Elementary Education students learn engaging strategies for teaching STEM
What does a girl who dreams about playing the drums have to do with science, technology, engineering and math (STEM)? A group of teachers-in-training at Chaminade learned the answer to that intriguing question—meant to challenge traditional divisions between subjects—as part of a recent workshop.
Some 16 day undergraduate students majoring in Elementary Education attended the 90-minute workshop with Karen Ansberry, co-author of the Picture-Perfect Science series and lead speaker.
The professional development opportunity, designed by Picture-Perfect STEM and funded through the Takatani Foundation and School of Education and Behavioral Sciences, was one of four workshops offered to students in September to help them think about new strategies for teaching STEM.
Madison Polendey ’25, who will begin her student teaching in Kaneohe Elementary School in January, said the workshops helped her re-imagine how to design STEM lesson plans that engaged students.
Never miss a post! Follow Chaminade University on Facebook and Instagram.
“These workshops helped me learn how to integrate math and reading into my STEM lessons,” she said.
Like that girl who aspires to play the drums.
Ansberry talked to workshop attendees about the female protagonist in “Drum Dream Girl: How One Girl’s Courage Changed Music,” which was inspired by the story of Millo Castro Zaldarriaga, a Chinese-African-Cuban girl who broke Cuba’s traditional taboo against female drummers.
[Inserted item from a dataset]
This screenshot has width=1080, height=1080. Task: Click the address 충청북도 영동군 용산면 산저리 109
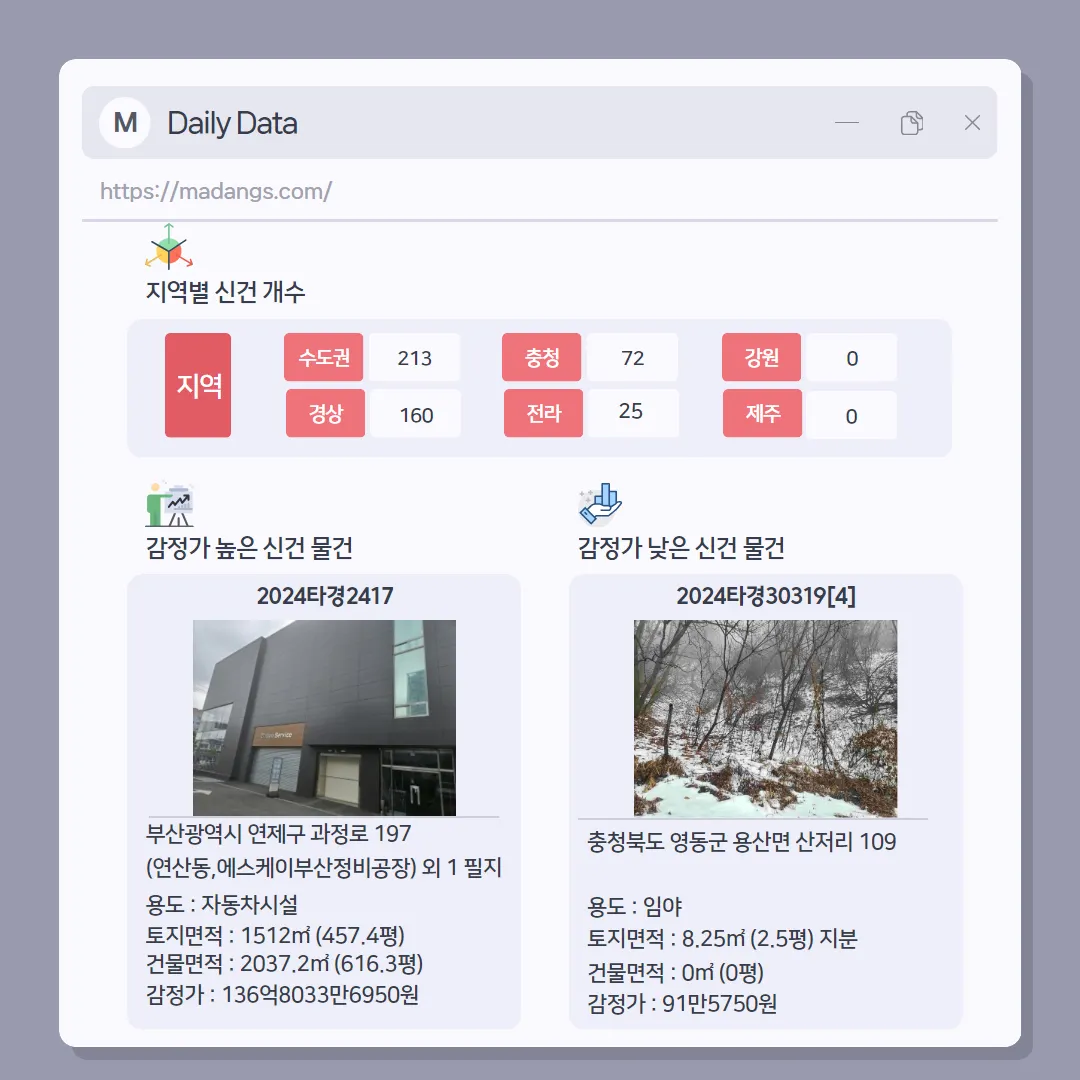(741, 842)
Using the book, a lesson plan was designed to highlight the principles of sound and math.
In the exercise, students create their own drums, using empty coffee cans, Pringles tubes and other household items. The next step would be to add some confetti or rice in a bowl and seal the top. Once the drum is banged next to the bowl, the vibration of the sound causes the confetti or rice to move.
That action proves to students that sound is a type of energy made by vibration.
“Kids can add some rhythm into their banging, which will also teach them about math,” Ansberry explained to workshop attendees, who were delighted by the example. “Studies have shown that rhythm helps teach such mathematical concepts as fractions, ratios, and pattern.”
Chaminade senior Pūnohu Keahi said the workshops taught her how to better engage students, especially through the use of picture books, which helped her learn when she was younger.
With co-author Emily Morgan, Ansberry wrote the Picture-Perfect STEM series to offer teachers engaging pedagogical approaches for teaching young kids about STEM.
“Future teachers didn’t have the skills to teach science,” said Ansberry, before the start of the final workshop. “And picture books didn’t really exist for the sole purpose of teaching STEM courses.”
Picture-Perfect STEM offers an approach to teaching that is designed to encourage students in STEM through a combination of inquiry-based learning and literacy. The approach integrates children’s literature with hands-on activities, promoting a deeper understanding of STEM concepts.
According to Chaminade Director of Teacher Preparation Programs and Associate Professor Katrina Roseler, Ph.D., Picture-Perfect STEM is particularly aligned with the Next Generation Science Standards (NGSS) and the 5E instructional model, making it a powerful tool for modern educators.
The 5E instructional model is a widely-used framework in science education that consists of five phases: Engage, Explore, Explain, Elaborate and Evaluate. The model is designed to facilitate active learning and help students construct their own understanding of scientific concepts. Picture-Perfect STEM complements the 5E model, making it an effective approach for teaching STEM concepts.
Roseler added that the NGSS are the K–12 science standards that guide educators in providing students with a science education that reflects the interconnected nature of science in the real world.
The goal is to engage students in Picture-Perfect STEM activities, which will inspire them to think critically and ask questions, connect ideas across different domains of science, and explore fundamental scientific concepts through both literature and hands-on experiments.
“This integration ensures that students not only learn scientific facts,” said Roseler, “but it also develops a deeper understanding of the scientific process and how it applies to the world around them.”